Records
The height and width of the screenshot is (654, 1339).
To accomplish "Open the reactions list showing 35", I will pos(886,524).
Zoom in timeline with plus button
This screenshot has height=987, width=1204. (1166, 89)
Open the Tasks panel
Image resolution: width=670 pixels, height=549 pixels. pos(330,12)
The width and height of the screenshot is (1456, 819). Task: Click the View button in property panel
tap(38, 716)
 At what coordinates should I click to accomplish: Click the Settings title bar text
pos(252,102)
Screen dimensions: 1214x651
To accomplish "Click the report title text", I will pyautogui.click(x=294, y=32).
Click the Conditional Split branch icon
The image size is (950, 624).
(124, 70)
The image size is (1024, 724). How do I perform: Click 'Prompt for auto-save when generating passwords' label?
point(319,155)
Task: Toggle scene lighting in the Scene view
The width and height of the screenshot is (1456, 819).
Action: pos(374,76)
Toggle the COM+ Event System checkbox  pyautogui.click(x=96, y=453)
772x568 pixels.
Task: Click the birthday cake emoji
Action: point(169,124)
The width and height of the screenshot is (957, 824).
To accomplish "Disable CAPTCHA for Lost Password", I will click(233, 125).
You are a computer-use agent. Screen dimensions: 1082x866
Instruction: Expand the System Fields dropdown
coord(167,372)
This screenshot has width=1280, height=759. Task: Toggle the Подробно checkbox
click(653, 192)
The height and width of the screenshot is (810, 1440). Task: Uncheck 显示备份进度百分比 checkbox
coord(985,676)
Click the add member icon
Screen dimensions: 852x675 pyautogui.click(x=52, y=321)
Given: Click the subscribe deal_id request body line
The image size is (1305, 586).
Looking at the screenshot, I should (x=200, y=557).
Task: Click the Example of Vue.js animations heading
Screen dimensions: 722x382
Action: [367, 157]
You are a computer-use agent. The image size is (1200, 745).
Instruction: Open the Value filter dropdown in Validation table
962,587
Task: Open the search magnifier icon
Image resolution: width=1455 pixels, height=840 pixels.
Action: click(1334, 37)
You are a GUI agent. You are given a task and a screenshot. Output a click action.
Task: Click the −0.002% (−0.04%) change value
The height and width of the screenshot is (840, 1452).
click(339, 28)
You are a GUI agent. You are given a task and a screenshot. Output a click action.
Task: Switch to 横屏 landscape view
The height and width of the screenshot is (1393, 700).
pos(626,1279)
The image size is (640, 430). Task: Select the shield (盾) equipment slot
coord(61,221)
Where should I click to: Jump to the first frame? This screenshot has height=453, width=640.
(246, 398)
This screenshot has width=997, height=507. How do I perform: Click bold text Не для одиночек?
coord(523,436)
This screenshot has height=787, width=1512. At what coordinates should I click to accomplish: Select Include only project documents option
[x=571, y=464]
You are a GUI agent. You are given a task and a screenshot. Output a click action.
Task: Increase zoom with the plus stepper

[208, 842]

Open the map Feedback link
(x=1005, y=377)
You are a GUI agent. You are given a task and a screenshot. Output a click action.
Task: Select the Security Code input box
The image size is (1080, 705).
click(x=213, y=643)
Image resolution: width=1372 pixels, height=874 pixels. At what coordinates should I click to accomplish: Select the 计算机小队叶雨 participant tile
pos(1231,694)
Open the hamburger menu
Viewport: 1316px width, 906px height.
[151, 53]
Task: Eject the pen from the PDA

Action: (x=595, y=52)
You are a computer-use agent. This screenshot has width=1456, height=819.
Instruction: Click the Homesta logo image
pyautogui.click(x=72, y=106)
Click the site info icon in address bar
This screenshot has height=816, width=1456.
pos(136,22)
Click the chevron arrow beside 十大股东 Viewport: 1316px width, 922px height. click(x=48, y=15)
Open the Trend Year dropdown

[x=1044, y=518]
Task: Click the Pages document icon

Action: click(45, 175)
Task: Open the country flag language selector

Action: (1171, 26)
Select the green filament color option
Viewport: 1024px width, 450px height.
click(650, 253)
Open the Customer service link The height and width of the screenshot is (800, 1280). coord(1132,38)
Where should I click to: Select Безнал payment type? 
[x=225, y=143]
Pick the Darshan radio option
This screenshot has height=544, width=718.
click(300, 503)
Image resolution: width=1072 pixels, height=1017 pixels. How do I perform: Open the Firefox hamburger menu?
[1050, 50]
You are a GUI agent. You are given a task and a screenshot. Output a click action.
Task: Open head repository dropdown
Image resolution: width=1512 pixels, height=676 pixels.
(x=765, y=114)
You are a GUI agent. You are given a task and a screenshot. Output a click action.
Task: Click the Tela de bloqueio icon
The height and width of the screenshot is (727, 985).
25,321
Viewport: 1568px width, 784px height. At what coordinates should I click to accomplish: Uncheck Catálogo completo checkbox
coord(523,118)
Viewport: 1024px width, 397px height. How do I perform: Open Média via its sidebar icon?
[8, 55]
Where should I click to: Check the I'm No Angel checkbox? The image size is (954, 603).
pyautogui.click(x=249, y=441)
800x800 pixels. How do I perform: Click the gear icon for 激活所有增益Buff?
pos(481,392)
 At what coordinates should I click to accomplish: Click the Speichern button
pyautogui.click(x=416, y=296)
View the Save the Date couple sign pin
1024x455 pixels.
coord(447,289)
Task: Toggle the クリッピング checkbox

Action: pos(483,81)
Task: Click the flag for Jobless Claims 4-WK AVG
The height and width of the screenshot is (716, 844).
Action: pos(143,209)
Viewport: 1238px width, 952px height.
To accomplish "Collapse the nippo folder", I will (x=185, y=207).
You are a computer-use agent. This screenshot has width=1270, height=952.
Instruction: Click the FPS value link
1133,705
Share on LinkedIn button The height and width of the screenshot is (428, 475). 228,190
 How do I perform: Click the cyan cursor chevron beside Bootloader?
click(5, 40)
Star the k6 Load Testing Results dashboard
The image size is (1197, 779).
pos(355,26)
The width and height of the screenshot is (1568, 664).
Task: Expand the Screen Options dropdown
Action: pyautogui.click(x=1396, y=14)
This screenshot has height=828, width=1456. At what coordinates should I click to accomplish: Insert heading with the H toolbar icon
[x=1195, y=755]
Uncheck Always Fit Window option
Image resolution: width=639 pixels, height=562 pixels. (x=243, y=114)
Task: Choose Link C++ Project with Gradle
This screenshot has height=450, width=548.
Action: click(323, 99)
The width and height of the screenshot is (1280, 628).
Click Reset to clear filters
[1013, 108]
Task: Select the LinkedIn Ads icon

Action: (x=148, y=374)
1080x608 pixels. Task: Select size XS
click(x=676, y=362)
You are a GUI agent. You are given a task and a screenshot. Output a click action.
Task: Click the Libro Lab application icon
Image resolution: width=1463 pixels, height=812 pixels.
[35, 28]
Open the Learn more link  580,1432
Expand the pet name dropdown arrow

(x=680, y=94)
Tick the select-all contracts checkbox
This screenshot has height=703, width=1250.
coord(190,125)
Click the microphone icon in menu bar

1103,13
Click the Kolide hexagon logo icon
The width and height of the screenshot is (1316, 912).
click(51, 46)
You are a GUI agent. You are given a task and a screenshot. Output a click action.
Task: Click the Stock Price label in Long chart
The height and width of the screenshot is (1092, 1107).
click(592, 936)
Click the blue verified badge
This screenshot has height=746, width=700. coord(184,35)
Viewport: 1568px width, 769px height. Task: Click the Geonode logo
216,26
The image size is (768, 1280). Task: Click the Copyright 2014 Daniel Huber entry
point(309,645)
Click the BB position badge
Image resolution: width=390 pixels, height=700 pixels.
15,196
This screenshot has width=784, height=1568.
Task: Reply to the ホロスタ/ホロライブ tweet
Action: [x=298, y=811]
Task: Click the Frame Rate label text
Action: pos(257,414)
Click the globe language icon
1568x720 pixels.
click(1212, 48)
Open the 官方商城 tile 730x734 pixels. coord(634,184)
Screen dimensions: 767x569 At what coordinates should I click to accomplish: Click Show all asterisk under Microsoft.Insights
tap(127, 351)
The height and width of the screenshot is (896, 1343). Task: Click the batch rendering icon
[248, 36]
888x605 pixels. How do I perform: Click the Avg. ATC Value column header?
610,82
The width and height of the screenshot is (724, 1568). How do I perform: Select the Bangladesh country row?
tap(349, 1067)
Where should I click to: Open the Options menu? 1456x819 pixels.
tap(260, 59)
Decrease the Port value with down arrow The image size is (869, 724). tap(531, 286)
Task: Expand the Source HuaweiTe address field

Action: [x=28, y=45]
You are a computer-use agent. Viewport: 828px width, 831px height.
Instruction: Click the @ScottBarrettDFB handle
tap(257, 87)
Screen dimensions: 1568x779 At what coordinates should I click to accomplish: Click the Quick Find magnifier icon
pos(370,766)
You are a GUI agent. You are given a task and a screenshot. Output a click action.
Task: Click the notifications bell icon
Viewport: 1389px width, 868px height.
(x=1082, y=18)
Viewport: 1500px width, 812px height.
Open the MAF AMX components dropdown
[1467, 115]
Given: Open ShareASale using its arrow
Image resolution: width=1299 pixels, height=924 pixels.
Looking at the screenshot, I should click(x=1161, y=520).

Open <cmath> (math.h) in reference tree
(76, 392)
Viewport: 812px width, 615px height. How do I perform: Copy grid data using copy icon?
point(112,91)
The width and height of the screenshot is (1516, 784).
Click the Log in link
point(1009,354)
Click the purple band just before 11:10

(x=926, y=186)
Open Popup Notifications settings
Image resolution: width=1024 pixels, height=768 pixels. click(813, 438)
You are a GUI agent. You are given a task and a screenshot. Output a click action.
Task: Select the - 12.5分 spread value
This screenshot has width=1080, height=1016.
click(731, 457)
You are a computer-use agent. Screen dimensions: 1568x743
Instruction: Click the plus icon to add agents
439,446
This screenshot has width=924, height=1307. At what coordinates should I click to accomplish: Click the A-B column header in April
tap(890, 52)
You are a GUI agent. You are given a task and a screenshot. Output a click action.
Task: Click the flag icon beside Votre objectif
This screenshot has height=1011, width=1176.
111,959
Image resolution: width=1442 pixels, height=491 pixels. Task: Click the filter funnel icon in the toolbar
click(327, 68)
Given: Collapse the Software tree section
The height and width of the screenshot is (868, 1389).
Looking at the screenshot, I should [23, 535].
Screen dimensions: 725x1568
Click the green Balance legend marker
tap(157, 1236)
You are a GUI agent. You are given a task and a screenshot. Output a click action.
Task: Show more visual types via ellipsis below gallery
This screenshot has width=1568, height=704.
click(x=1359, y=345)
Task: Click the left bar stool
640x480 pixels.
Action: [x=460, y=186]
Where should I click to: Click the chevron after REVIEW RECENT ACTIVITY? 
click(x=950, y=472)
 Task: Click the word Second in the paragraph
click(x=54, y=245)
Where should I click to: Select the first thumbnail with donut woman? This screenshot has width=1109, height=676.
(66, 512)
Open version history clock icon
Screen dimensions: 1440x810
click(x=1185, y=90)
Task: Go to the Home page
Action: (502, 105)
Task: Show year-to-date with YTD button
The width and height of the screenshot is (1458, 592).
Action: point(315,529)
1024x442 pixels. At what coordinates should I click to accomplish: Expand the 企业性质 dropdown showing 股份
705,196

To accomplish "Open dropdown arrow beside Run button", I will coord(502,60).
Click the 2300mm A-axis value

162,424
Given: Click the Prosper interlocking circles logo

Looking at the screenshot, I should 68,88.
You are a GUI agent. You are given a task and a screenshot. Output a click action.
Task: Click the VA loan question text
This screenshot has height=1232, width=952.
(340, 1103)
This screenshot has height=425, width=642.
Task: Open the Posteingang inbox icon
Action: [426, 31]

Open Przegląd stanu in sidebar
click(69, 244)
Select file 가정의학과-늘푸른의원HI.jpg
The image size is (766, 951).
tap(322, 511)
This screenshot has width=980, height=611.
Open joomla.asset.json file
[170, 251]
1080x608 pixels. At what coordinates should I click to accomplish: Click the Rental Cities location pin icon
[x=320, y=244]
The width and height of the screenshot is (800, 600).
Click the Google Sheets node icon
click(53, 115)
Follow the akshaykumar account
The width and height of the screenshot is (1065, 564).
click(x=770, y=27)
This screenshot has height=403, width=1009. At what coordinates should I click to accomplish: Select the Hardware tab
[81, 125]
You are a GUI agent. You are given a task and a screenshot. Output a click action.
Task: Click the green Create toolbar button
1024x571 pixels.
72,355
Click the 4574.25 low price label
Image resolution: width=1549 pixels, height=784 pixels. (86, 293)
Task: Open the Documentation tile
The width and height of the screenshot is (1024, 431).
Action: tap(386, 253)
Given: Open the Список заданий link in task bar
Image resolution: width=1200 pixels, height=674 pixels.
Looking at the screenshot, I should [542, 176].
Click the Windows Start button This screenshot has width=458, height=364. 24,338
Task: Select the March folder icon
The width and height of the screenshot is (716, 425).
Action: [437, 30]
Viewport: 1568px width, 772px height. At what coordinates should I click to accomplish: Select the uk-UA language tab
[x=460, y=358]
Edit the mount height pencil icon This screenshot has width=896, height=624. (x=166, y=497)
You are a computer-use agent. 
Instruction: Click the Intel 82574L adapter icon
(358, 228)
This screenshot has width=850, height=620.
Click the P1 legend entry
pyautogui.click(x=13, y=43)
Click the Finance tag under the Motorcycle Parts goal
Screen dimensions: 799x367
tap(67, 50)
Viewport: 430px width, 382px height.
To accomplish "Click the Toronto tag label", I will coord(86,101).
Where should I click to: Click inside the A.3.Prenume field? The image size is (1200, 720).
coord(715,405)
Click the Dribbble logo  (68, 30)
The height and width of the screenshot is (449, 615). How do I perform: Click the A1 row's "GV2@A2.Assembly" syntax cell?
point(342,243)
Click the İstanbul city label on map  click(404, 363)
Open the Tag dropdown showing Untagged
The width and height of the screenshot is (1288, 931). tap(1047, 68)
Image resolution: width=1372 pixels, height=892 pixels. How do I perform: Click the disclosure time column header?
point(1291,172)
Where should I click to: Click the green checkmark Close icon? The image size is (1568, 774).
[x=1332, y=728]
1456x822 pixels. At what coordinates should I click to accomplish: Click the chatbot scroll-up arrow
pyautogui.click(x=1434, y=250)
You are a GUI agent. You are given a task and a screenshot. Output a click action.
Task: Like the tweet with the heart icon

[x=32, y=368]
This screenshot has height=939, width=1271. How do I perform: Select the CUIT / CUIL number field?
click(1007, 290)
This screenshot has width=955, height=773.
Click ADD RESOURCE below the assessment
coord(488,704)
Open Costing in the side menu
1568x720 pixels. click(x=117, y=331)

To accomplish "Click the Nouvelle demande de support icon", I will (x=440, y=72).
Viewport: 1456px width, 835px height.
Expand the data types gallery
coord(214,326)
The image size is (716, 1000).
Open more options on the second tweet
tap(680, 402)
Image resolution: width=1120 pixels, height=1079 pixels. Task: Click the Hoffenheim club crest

**THE EXERCISE**
Retype the data between the line holding "Star the k6 Load Testing Results dashboard" and the line holding "Open the Learn", inclusive, with no changes.

**ANSWER TO THIS EXERCISE**
Star the k6 Load Testing Results dashboard
The image size is (1197, 779).
pos(355,26)
The width and height of the screenshot is (1568, 664).
Task: Expand the Screen Options dropdown
Action: pyautogui.click(x=1396, y=14)
This screenshot has height=828, width=1456. At what coordinates should I click to accomplish: Insert heading with the H toolbar icon
[x=1195, y=755]
Uncheck Always Fit Window option
Image resolution: width=639 pixels, height=562 pixels. (x=243, y=114)
Task: Choose Link C++ Project with Gradle
This screenshot has height=450, width=548.
Action: click(323, 99)
The width and height of the screenshot is (1280, 628).
Click Reset to clear filters
[1013, 108]
Task: Select the LinkedIn Ads icon

Action: (x=148, y=374)
1080x608 pixels. Task: Select size XS
click(x=676, y=362)
You are a GUI agent. You are given a task and a screenshot. Output a click action.
Task: Click the Libro Lab application icon
Image resolution: width=1463 pixels, height=812 pixels.
[35, 28]
Open the Learn more link  580,1432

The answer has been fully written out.